» **Data to process**:
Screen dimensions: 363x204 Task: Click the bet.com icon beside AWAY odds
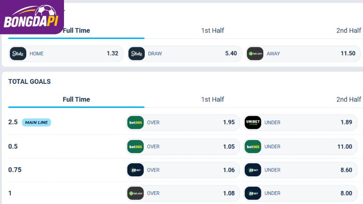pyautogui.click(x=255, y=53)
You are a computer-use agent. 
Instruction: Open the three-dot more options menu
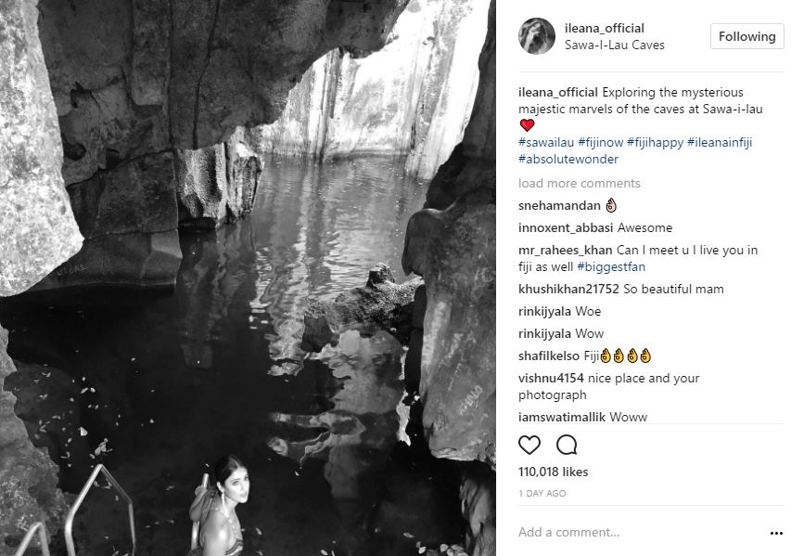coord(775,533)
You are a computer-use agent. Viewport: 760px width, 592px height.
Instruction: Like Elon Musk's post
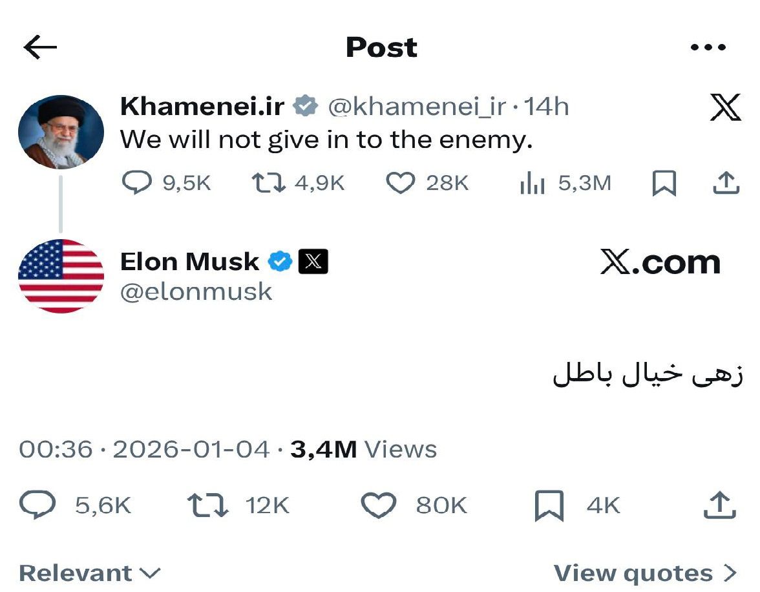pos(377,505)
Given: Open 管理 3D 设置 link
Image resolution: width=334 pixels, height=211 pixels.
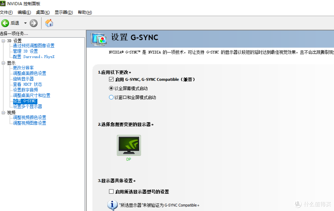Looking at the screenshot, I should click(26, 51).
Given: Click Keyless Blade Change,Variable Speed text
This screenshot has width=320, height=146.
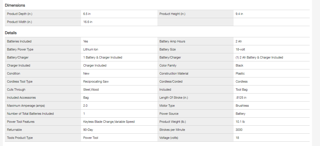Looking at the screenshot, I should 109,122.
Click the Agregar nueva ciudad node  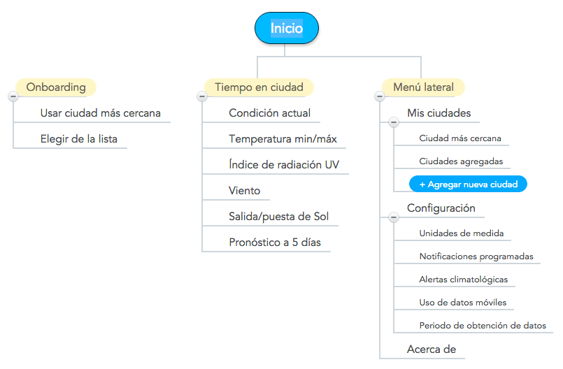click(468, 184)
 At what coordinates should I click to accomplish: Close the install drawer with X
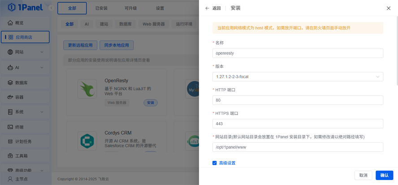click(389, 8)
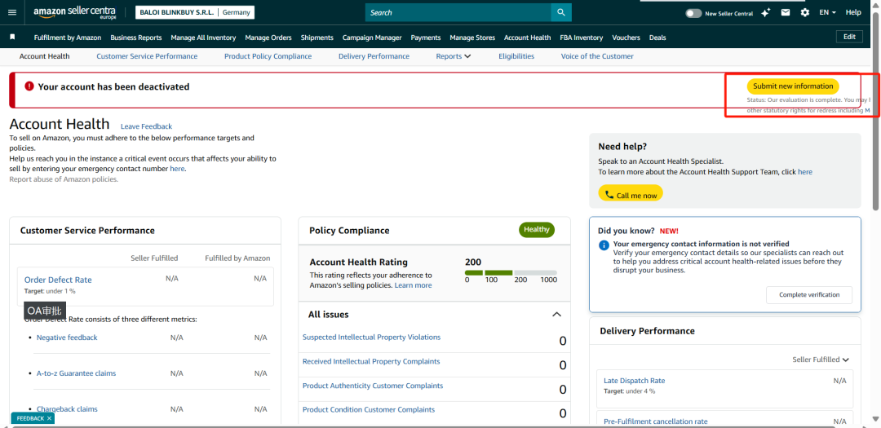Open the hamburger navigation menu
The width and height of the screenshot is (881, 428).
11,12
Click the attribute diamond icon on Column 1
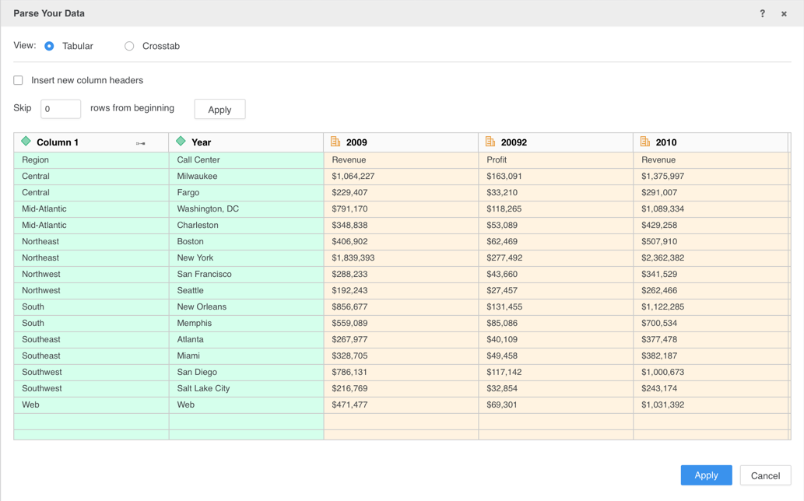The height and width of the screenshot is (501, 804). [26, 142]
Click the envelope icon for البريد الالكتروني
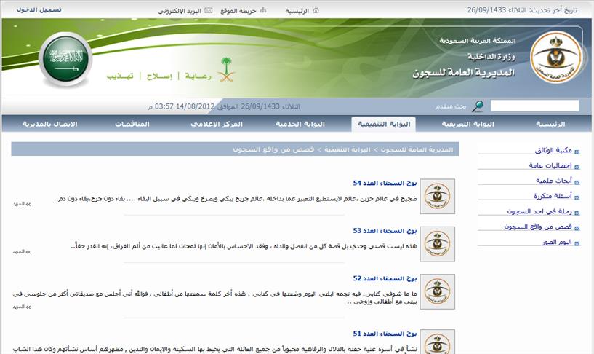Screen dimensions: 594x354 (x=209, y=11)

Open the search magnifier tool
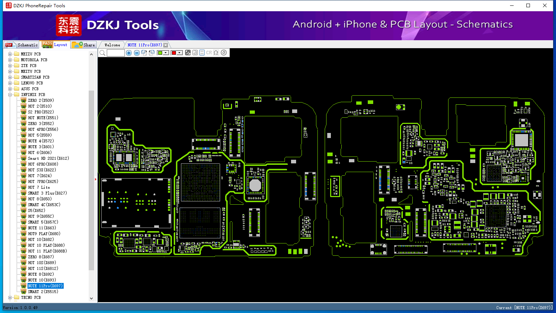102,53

* * *

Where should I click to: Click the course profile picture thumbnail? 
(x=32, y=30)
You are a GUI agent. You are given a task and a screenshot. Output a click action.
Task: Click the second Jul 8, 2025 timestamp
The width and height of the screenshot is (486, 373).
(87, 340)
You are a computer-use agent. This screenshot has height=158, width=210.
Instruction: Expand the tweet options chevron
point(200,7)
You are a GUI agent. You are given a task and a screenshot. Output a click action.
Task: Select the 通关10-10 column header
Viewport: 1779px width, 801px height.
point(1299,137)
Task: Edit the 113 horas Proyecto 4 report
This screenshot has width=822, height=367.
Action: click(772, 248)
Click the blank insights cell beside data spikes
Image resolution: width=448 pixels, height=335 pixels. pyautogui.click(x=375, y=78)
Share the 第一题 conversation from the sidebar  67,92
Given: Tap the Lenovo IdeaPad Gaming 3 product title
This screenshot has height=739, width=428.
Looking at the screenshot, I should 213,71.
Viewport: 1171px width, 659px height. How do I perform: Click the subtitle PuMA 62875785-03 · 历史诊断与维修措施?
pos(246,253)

...

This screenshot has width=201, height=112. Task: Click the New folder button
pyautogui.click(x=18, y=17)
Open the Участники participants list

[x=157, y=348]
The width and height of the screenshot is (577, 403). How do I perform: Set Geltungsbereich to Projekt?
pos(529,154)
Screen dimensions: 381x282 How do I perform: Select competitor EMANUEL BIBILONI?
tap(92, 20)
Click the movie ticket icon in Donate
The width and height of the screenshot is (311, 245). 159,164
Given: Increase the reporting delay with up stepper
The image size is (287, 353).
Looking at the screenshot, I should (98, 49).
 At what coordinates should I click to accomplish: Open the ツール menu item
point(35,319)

» **About this exercise**: Above are the records. Copy the lines beginning at the one that has "The width and height of the screenshot is (486, 373)." and ending with the one that has "Share the 第一题", unchanged.

» **Result below**:
The width and height of the screenshot is (486, 373).
(87, 340)
You are a computer-use agent. This screenshot has height=158, width=210.
Instruction: Expand the tweet options chevron
point(200,7)
You are a GUI agent. You are given a task and a screenshot. Output a click action.
Task: Select the 通关10-10 column header
Viewport: 1779px width, 801px height.
point(1299,137)
Task: Edit the 113 horas Proyecto 4 report
This screenshot has width=822, height=367.
Action: click(772, 248)
Click the blank insights cell beside data spikes
Image resolution: width=448 pixels, height=335 pixels. pyautogui.click(x=375, y=78)
Share the 第一题 conversation from the sidebar  67,92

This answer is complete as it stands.